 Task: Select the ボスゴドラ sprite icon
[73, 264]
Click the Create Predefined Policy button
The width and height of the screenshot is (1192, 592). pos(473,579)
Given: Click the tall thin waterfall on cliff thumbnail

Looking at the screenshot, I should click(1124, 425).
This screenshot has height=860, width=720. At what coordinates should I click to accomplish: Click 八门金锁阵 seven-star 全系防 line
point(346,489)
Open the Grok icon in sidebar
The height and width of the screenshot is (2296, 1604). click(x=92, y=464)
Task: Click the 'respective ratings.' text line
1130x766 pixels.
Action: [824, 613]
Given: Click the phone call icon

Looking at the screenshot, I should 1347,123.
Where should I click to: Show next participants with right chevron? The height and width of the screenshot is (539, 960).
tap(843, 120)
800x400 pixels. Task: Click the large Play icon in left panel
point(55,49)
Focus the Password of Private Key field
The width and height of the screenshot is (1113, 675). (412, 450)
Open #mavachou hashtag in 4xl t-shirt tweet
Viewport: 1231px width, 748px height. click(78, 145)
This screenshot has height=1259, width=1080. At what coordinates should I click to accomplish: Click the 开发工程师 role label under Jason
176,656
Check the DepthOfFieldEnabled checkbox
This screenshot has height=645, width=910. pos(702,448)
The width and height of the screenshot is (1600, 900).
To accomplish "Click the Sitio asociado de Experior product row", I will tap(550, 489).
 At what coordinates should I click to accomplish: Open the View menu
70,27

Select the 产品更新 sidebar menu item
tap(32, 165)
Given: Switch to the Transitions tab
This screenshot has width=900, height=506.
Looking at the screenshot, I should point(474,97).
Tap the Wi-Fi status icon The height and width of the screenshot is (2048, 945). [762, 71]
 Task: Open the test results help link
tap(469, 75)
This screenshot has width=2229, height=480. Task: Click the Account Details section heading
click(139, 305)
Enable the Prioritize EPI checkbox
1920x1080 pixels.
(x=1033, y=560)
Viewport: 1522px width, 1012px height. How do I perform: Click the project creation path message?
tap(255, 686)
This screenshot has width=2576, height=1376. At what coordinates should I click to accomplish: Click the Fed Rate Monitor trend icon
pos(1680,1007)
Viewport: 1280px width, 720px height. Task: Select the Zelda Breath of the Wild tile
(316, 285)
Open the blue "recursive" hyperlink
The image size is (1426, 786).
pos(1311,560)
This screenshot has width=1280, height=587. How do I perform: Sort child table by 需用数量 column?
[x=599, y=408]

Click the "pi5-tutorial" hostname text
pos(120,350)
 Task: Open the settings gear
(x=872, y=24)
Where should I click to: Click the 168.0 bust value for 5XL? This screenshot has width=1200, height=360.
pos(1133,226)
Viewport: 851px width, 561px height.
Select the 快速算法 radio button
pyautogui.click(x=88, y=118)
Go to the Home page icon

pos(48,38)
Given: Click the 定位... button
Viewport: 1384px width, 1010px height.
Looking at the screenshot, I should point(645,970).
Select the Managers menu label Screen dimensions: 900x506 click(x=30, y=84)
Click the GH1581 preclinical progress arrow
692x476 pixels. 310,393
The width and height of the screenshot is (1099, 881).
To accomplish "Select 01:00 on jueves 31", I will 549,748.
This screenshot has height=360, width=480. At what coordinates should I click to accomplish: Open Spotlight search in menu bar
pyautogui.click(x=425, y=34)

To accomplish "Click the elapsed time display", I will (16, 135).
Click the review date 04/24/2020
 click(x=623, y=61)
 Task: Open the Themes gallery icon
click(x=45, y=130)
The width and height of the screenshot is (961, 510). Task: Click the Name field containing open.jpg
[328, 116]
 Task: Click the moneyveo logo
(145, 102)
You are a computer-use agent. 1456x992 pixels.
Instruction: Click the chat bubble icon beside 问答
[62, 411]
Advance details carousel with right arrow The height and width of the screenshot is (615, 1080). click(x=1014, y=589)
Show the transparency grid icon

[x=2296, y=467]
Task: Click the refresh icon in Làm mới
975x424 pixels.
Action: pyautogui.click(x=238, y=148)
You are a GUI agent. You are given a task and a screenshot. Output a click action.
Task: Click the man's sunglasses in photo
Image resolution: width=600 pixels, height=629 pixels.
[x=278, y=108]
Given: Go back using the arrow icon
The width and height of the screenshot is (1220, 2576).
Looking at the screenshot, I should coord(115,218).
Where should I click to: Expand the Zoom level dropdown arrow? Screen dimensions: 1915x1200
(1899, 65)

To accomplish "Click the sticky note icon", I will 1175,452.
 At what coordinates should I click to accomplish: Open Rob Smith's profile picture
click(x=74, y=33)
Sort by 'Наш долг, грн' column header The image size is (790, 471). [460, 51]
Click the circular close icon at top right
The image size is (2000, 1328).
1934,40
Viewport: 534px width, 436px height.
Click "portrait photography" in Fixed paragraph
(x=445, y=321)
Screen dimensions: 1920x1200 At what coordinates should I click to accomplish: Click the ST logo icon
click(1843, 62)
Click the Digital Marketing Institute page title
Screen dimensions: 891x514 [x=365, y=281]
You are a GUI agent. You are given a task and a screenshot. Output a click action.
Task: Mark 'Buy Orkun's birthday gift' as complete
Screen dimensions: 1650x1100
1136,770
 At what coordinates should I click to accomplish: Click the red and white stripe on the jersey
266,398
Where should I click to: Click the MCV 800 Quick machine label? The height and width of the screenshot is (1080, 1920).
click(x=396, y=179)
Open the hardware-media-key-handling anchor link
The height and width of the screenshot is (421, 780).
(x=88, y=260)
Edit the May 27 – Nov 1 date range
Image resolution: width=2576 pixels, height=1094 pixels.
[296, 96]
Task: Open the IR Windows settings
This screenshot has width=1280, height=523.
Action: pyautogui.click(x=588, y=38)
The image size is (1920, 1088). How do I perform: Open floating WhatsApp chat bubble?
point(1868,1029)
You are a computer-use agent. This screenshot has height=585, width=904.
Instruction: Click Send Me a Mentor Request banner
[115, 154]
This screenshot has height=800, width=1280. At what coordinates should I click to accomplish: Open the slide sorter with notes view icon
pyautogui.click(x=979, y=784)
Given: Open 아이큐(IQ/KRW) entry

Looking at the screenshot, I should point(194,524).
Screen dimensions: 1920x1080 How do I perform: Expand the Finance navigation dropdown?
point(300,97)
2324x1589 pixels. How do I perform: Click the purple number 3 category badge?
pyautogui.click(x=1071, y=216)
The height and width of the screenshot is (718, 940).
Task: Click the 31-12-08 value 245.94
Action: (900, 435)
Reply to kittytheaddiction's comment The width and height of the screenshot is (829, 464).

══════

**What to produce**: Arrange the listing from its first line up to and including the line with "Looking at the screenshot, I should 1347,123." as a JSON list of strings, one string per line, leaving out blank lines.

**Result of this task**:
[
  " Task: Select the ボスゴドラ sprite icon",
  "[73, 264]",
  "Click the Create Predefined Policy button",
  "The width and height of the screenshot is (1192, 592). pos(473,579)",
  "Given: Click the tall thin waterfall on cliff thumbnail",
  "Looking at the screenshot, I should click(1124, 425).",
  "This screenshot has height=860, width=720. At what coordinates should I click to accomplish: Click 八门金锁阵 seven-star 全系防 line",
  "point(346,489)",
  "Open the Grok icon in sidebar",
  "The height and width of the screenshot is (2296, 1604). click(x=92, y=464)",
  "Task: Click the 'respective ratings.' text line",
  "1130x766 pixels.",
  "Action: [824, 613]",
  "Given: Click the phone call icon",
  "Looking at the screenshot, I should 1347,123."
]